Mais le changement de stratégie de l’alliance «n’impressionne pas le marché pétrolier», soulignent les analystes de DNB. «Il n’y a pas de place pour les barils supplémentaires de l’OPEP+ en 2025.» «Ce qui a surpris, ce n’est pas le report, c’est le fait que ce ne soit que pour deux mois alors qu’ils auraient pu au moins aller jusqu’à la fin de l’année», a commenté Andy Lipow, de Lipow Oil Associates. «Nous ne voyons aucun signe laissant penser que la décision de l’OPEP a interrompu la baisse de la prime de risque sur l’offre», a même avancé Daniel Ghali, de TD Securities. Dans la mesure où «l’évaluation de la demande s’affaiblit, la pression continue de s’exercer sur les cours», a poursuivi l’analyste.

Un mauvais indicateur de plus

Depuis plusieurs semaines, une série d’indicateurs chinois ont continué à dépeindre une économie cahoteuse, loin du rebond annoncé depuis près de deux ans maintenant. Dans le même temps, aux États-Unis, premiers consommateurs mondiaux d’or noir, la conjoncture se dégrade franchement, sous l’effet de taux d’intérêt élevés. Dans ce contexte, «le rapport sur l’emploi n’a pas aidé», a estimé Andy Lipow. Selon le ministère du Travail, l’économie américaine n’a créé que 142 000 emplois en août, soit moins que les 175 000 attendus par les économistes, les chiffres de juin et juillet ayant été, en sus, revu en forte baisse. La chute des cours met en lumière les limites de l’alliance. «L’OPEP+ peut influencer l’offre mais pas la demande, et la faiblesse de la demande est actuellement la principale préoccupation et le moteur de la faiblesse des prix observé», insiste Ole Hansen, de Saxo Bank.

«Pour que l’OPEP+ parvienne à soutenir les prix du pétrole, elle doit abandonner complètement l’ambition d’ajouter des barils sur le marché et se montrer très claire quant à sa volonté de réduire davantage sa production», poursuivent les analystes de DNB. «Le report de deux mois de l’augmentation annoncée de la production, qui ne résout rien, pourrait être le signe de tensions croissantes au sein du groupe», relèvent-ils également.
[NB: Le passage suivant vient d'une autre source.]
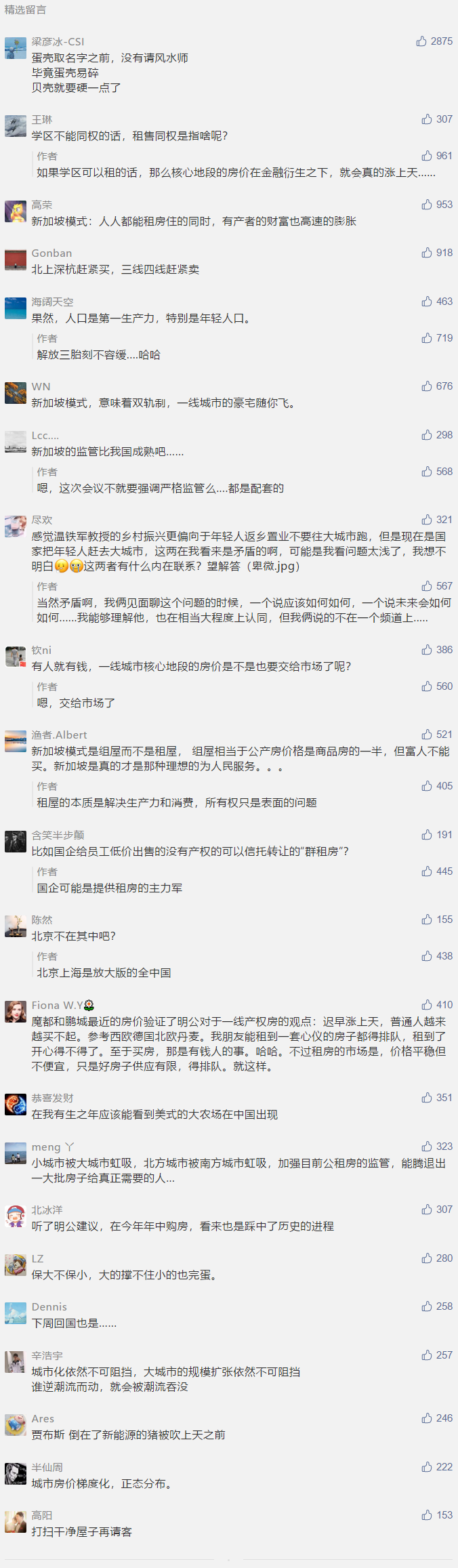The width and height of the screenshot is (458, 1568).
Task: Select the 精选留言 section header
Action: coord(25,10)
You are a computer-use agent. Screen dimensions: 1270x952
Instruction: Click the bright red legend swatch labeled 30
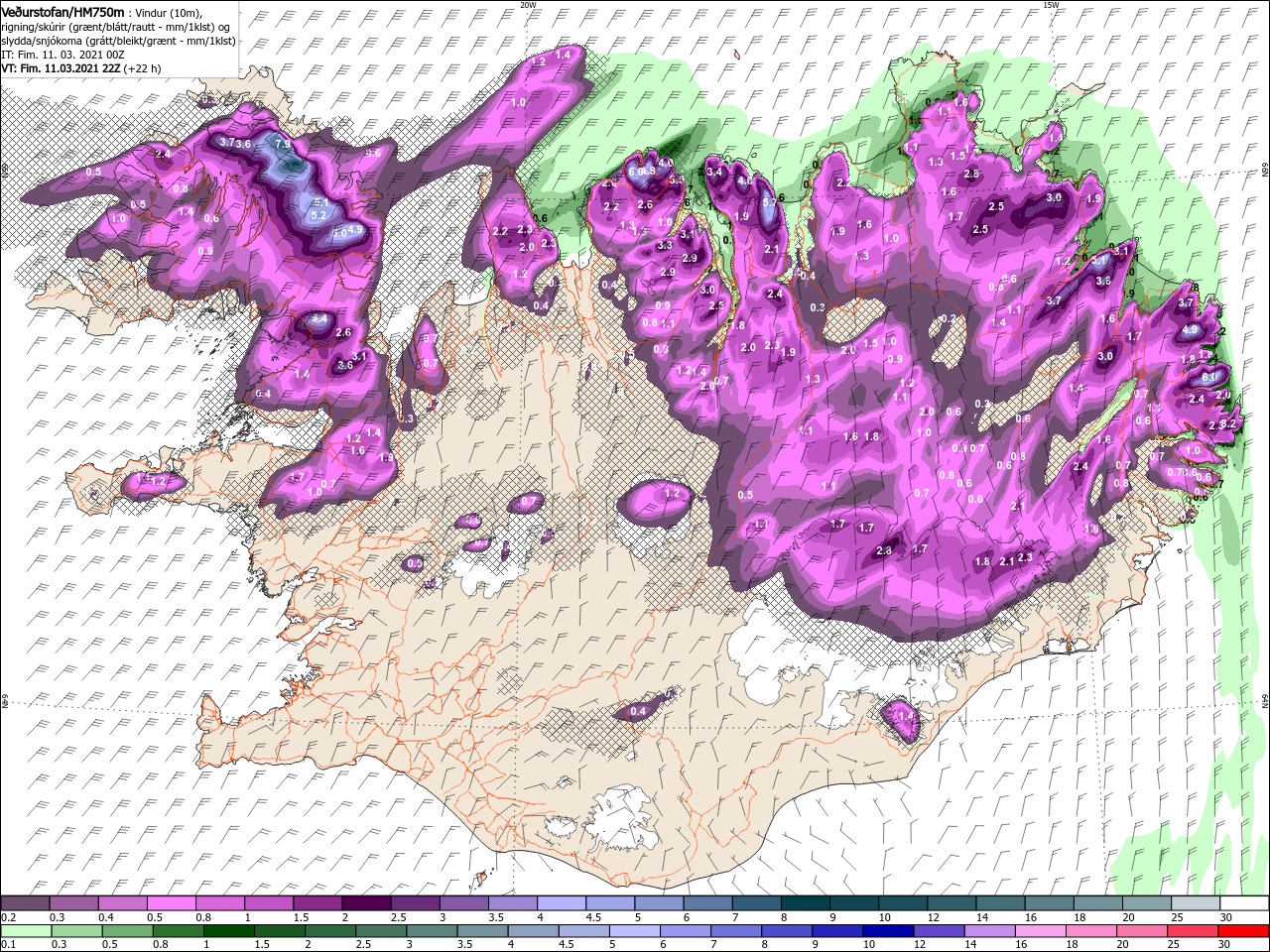1243,931
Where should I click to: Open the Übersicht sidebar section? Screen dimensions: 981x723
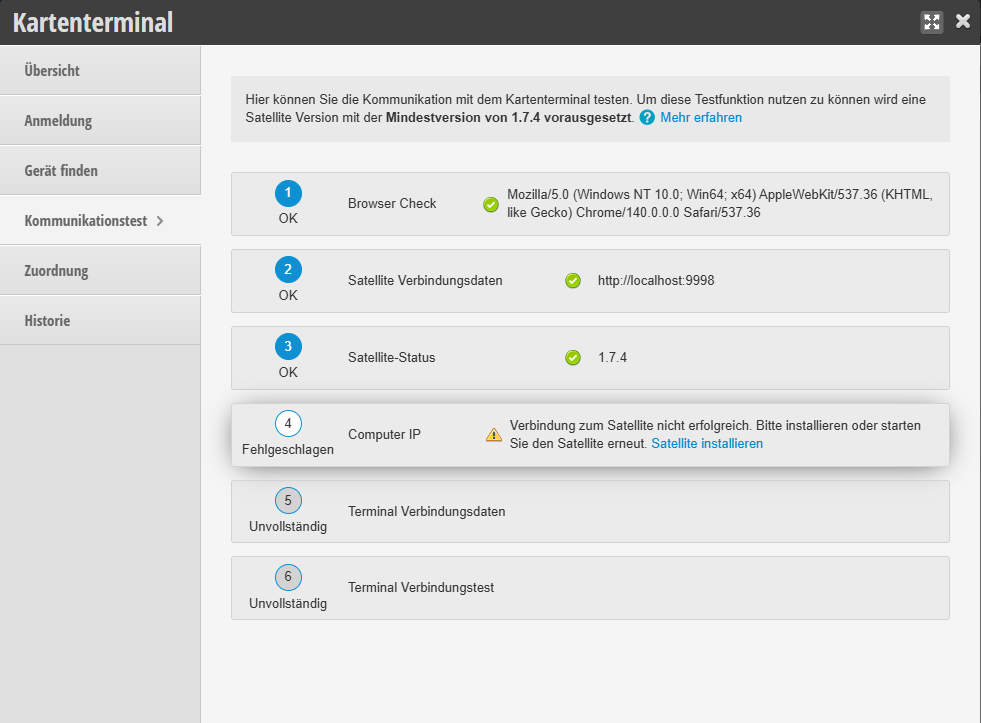point(52,71)
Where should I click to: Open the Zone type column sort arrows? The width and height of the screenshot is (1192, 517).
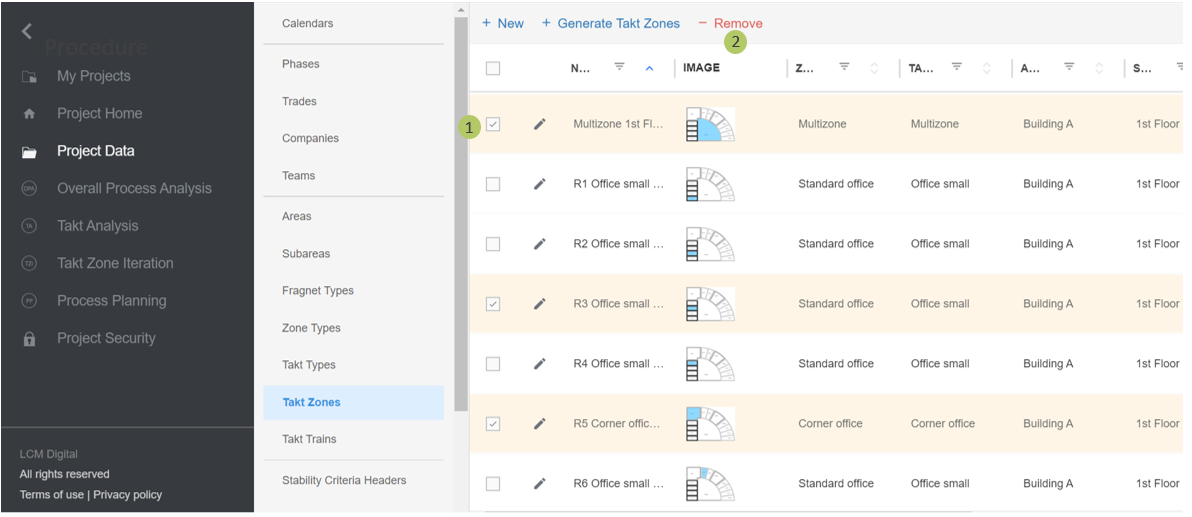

Car en plus de ne pas pouvoir enrayer la baisse des prix du brut, les pays exportateurs doivent faire face à la concurrence avec la montée en puissance d’autres nations pétrolières comme les États-Unis, le Brésil ou le Guyana.

Et en maintenant contre vents et marées une production limitée avec l’objectif de prix plus élevés, l’OPEP+ cède «involontairement des parts de marché à d’autres producteurs», rappelle Kieran Tompkins, de Capital Economics. «Je ne serais pas surpris», prévient Andy Lipow, «qu’en novembre ils décident de renvoyer les hausses (de production) plus loin encore.» Le manque de réaction des opérateurs à l’annonce de l’OPEP+ jeudi traduit aussi la circonspection d’un marché habitué avoir plusieurs membres du cartel s’écarter des engagements pris par l’alliance. Ces derniers mois, Irak et Kazakhstan ont notamment dévié des objectifs fixés et dépassé leurs quotas. «Le marché dit toujours à l’OPEP : montrez-moi les réductions de production avant que je ne vous crois», selon Andy Lipow.